What Family Caregivers Want

jan

What Family Caregivers Want

jan
I sat with three strangers, poolside at the community club house. They listened patiently to my animated, hand-gestured tales about my mother's dementia antics. They never interrupted, except for brief comments. When I was done, I discovered one was a nurse, one a current caregiver, and one cared for her mother with early-onset Alzheimer's. All three women anticipated my story, so I was preaching to the choir, but they heard me out nonetheless. Did I feel better for having spilled my personal beans?

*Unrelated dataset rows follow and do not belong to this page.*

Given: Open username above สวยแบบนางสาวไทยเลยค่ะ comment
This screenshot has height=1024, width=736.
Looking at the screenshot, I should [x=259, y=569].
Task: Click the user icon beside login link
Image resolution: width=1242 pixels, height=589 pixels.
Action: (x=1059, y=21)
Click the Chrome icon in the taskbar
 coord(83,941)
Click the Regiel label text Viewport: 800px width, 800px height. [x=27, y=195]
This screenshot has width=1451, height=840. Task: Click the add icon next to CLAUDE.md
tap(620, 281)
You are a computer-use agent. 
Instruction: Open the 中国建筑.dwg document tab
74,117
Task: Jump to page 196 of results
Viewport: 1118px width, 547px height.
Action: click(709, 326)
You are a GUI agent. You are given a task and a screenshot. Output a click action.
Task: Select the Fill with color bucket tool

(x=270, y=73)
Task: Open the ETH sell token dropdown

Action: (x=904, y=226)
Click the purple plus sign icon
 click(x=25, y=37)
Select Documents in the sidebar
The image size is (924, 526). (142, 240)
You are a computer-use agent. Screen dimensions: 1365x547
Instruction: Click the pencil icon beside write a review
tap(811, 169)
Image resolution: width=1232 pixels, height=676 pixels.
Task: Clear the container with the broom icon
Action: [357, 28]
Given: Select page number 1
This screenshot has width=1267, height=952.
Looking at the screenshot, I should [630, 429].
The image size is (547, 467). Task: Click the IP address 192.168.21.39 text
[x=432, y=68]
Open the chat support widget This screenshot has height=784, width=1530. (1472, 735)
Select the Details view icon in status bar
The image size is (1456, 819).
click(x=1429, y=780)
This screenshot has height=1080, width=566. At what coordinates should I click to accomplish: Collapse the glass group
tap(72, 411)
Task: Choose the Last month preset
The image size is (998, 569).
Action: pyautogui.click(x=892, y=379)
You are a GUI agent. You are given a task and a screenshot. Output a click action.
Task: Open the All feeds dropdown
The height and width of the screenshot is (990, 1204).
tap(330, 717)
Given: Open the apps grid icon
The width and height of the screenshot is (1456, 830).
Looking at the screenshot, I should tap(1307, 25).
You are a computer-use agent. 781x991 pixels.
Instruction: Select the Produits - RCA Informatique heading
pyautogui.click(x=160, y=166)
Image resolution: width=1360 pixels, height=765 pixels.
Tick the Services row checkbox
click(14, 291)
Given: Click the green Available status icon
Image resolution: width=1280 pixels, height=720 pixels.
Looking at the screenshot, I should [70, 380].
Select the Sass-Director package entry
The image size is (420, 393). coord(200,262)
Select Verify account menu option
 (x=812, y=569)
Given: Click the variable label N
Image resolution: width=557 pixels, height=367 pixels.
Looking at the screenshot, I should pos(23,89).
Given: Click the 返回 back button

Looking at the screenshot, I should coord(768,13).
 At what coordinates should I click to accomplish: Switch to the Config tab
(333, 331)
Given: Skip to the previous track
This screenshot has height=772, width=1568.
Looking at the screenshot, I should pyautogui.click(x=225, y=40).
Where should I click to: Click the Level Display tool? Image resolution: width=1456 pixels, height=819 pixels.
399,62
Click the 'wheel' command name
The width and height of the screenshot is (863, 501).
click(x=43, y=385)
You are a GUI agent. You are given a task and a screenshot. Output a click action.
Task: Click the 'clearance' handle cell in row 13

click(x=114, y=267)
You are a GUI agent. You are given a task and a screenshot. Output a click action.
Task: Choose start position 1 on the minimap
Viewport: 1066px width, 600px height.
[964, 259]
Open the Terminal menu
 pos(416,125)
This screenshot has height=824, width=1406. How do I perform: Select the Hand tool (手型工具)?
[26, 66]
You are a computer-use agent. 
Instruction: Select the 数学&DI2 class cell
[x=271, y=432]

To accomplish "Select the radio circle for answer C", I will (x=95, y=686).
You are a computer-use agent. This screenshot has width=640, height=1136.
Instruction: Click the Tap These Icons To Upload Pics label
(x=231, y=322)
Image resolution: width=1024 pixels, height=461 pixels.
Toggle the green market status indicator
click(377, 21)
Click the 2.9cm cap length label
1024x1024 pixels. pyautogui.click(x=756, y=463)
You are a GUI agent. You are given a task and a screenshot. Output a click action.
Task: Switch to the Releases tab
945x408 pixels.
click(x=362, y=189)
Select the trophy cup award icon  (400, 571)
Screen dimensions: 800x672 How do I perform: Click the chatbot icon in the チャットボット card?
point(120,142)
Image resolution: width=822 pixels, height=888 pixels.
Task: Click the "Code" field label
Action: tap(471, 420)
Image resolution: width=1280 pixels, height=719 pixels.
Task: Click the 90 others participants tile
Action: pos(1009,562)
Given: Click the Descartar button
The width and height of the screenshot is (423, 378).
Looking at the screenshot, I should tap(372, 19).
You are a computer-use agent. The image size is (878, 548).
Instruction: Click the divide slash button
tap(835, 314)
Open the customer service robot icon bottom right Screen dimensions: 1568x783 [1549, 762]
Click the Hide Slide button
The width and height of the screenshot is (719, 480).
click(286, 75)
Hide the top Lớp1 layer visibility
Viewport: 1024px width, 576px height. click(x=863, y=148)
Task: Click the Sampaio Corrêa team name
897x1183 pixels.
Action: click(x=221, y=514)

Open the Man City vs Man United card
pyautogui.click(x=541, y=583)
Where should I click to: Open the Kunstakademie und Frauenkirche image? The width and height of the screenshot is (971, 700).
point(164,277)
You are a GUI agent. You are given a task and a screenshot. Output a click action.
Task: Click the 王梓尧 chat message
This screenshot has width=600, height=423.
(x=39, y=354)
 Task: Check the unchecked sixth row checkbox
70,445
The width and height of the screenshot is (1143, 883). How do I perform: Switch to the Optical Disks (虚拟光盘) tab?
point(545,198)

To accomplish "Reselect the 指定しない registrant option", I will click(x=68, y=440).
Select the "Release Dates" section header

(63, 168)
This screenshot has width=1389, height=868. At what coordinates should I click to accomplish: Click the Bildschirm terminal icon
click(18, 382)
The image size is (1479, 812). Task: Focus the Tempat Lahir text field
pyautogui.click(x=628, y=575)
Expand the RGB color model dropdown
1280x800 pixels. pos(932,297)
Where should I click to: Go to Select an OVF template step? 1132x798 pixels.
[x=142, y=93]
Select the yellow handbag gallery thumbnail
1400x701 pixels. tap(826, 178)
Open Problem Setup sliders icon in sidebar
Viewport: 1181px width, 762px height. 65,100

As I consider the possibility of being a Certified Caregiving Consultant, and sitting in the other chair, I'm pondering how I can best help another caregiver. While caregiving, I talked to anyone who would stand still long enough to listen, and probably kept talking to their exiting back as well. The conversations with hospice nurses, a social worker, and a professional counselor remain the most vivid in my mind. The nurses came to treat my mother's wounds, but their unexpected compassionate listening touched me. I didn't feel like they were rushing to the next client. There was no sense of judgement. The social worker reminded me over and over that I was doing a good job. The professional counselor greeted me in her office perfumed with aromatherapy oils, and decorated with a priceless hand-crafted textile mural from Ethiopia, and statues of vague female body parts. She never failed to remind me that my mother was too functional to remain on hospice. She listened, just as she was trained to do, and gave me some "homework", but I didn't feel any better after, or satisfied.

I keep wondering, what is it I want, when I talk to other people about my mother and my life as her caregiver? What do I need? Am I looking for sympathy, empathy, pity, praise? Am I trying to be funny and entertain with witty anecdotes at my mother's expense? Do I want to shock my listener, or gain strokes for enduring such difficult circumstances?

What do I want? What do family caregivers want?